XmHTML Parser Description

Overview

This document describes XmHTML's HTML parser in detail and provides background information on the how and why of document verification and repair. It is targetted towards programmers that want to make full use of the parser and document callback resources as well as programmers that want to use the generated parser tree for different purposes.

XmHTML's HTML parser is fairly powerfull in that it is capable of repairing even the most terrible HTML documents as well as converting a non HTML 3.2 conforming document to a HTML 3.2 conforming one. The only reason for the existance of these document verification and repair capabilities is that XmHTML only works with fully balanced HTML documents. A balanced HTML document is a document in which each terminated HTML element has its opening and closing members at the same level.

Parser Tree

When a document is loaded into XmHTML, the parser translates this document to a doubly linked list of objects (referred to as the Parser Tree). Each object contains either a HTML element (and its attributes) or plain text.
typedef struct _XmHTMLObject{
	htmlEnum id;		/* ID for this element */
	String element;		/* element text */
	String attributes;	/* attributes for this element, if any */
	Boolean is_end;		/* true when this is a closing element */
	Boolean terminated;	/* true when element has a closing counterpart */
	int line;		/* line number for this element */
	struct _XmHTMLObject *next;
	struct _XmHTMLObject *prev;
}XmHTMLObject;
The id field of this structure describes the type of element. The table at the end of this document lists all elements that XmHTML knows of.

When id is HT_ZTEXT, the element field contains plain text as read from the document (character escape sequences not expanded). The attributes, is_end and terminated elements are meaningless.

In all other cases, the element field contains the element name and the attributes field contains possible attributes for this element. When an element is terminated (that is, has a closing counterpart), the terminated field will be True, and the is_end field indicates whether the current element is an opening or a closing one. Only unterminated or opening elements can have attributes.

The element and attributes fields are contained in the same memory buffer, where the latter is separated from the former by a NULL character. When freeing an object, freeing the element field will also free the attribute field.

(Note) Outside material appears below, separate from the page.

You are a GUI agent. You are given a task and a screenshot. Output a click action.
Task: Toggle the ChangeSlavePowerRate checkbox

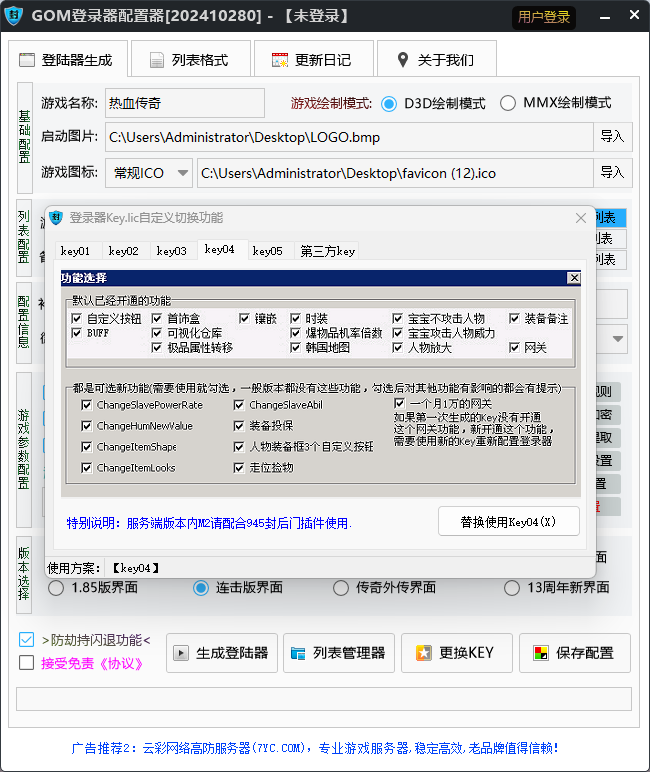click(86, 405)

The line field contains the line number in the source document where the element is located.

The objects field in the XmHTMLDocumentCallbackStruct contains the starting point of the parser tree.

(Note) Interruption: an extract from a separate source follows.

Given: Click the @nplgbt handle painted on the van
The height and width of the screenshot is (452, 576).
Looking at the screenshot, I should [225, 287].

Programmers that want to use the generated parser tree for different purposes might be interested in some of the XmHTML private functions for extracting attribute values and character escape sequence expansion.

Document Verification

Document Repair

XmNparserCallback

typedef struct
{
	int reason;		/* the reason the callback was called */
	XEvent *event;		/* always NULL for XmNparserCallback */
	int no;			/* total error count uptil now */
	int line_no;		/* input line number where error was detected */
	int start_pos;		/* absolute index where error starts */
	int end_pos;		/* absolute index where error ends */
	parserError error;	/* type of error */
	int action;		/* suggested correction action */
	String err_msg;		/* error message */
}XmHTMLParserCallbackStruct, *XmHTMLParserCallbackStructPtr;
This table lists all possible values for the action field, together with a short description of what the parser response will be.

Action Description
XmHTML_REMOVE offending element will be removed
XmHTML_INSERT insert missing element
XmHTML_SWITCH switch offending and expected element
XmHTML_KEEP keep offending element
XmHTML_IGNORE ignore, proceed as if nothing happened
XmHTML_TERMINATE terminate parser

Shown below are all possible values for the error field (default action is displayed in bold), allowed actions and the value of the err_msg field. When the action field is set to an action that is not allowed for an error, XmHTML will use the default action.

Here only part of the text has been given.